== TASK BRIEF ==
Exactly as written, return the entries below, minus any pictures.

== PROVIDED RECORDS ==
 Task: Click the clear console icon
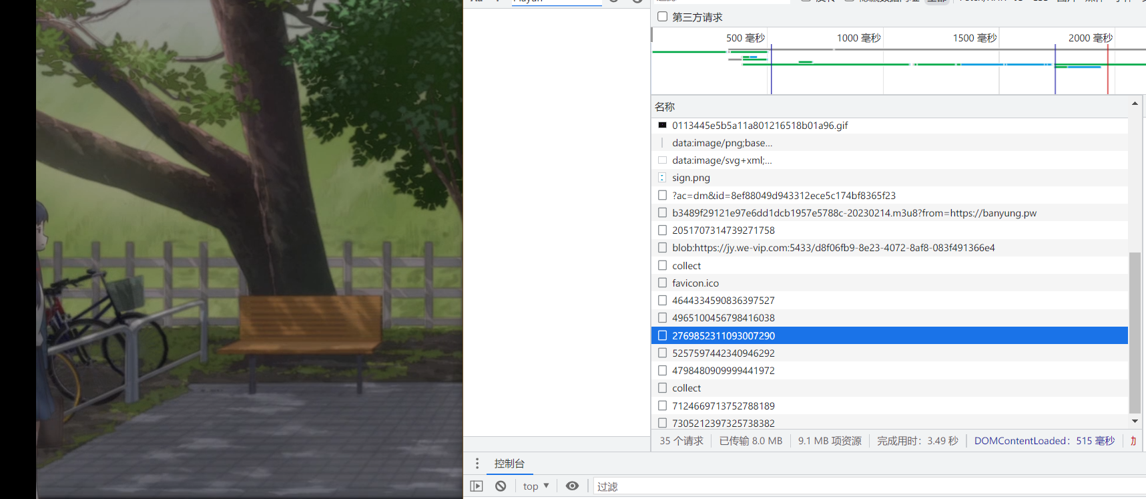[x=501, y=486]
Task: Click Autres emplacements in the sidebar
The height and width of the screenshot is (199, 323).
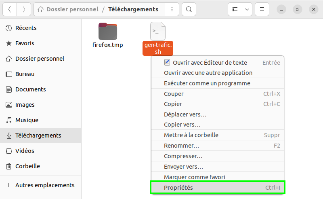Action: pyautogui.click(x=45, y=185)

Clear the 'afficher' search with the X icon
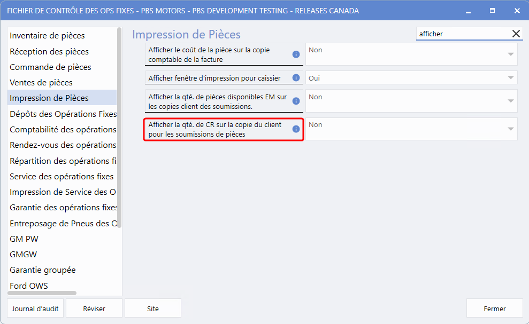click(516, 34)
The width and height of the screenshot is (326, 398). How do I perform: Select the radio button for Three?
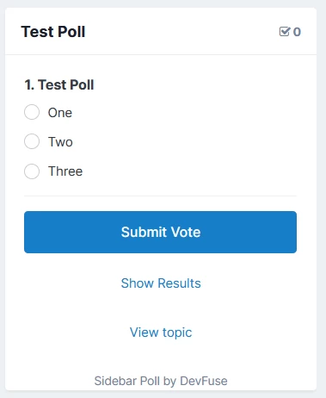click(x=32, y=171)
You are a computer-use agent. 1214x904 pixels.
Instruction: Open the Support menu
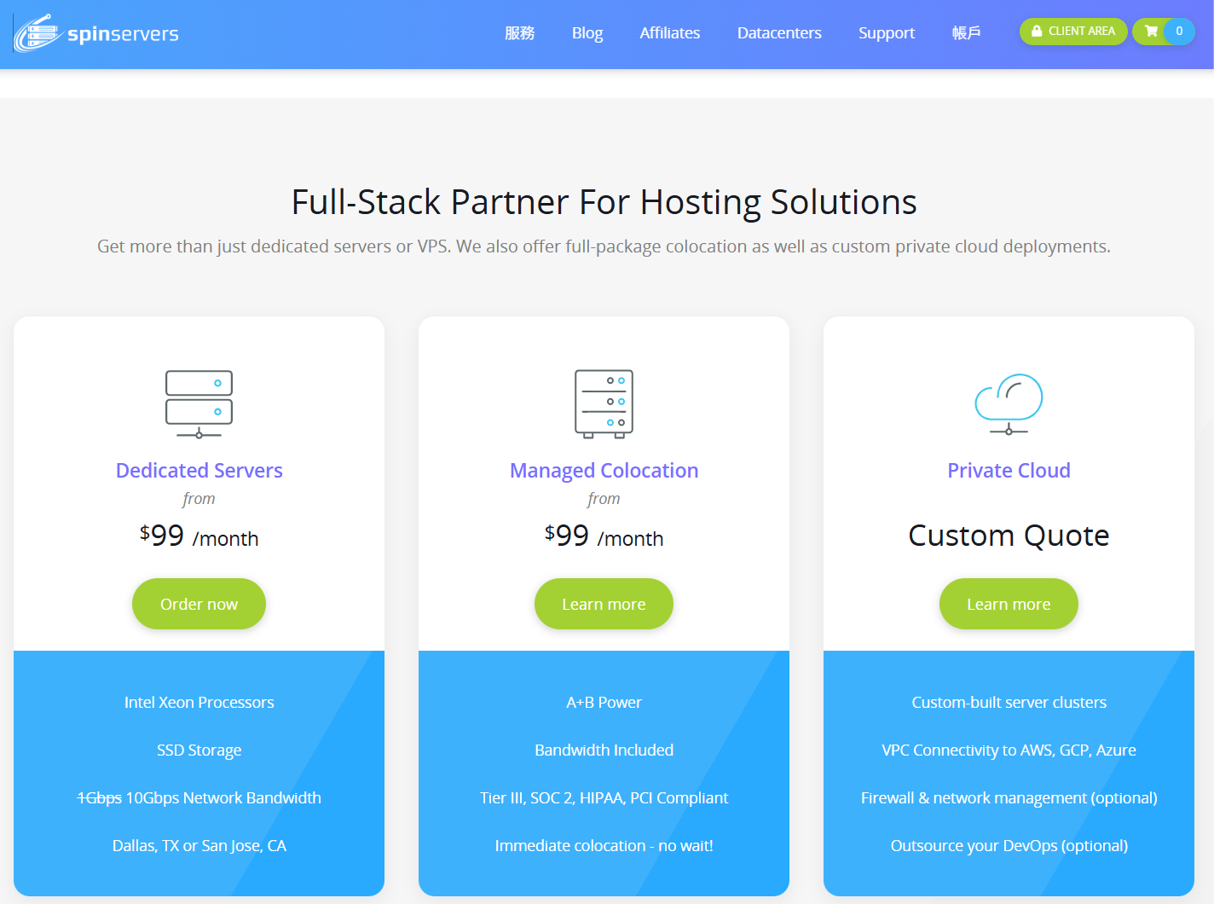(x=886, y=33)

== WORKED SOLUTION ==
 Task: Click the clear console icon
[x=501, y=486]
Task: Click Autres emplacements in the sidebar
The height and width of the screenshot is (199, 323).
Action: pyautogui.click(x=45, y=185)

Clear the 'afficher' search with the X icon
click(516, 34)
The width and height of the screenshot is (326, 398). How do I perform: Select the radio button for Three?
click(x=32, y=171)
You are a computer-use agent. 1214x904 pixels.
Instruction: Open the Support menu
(x=886, y=33)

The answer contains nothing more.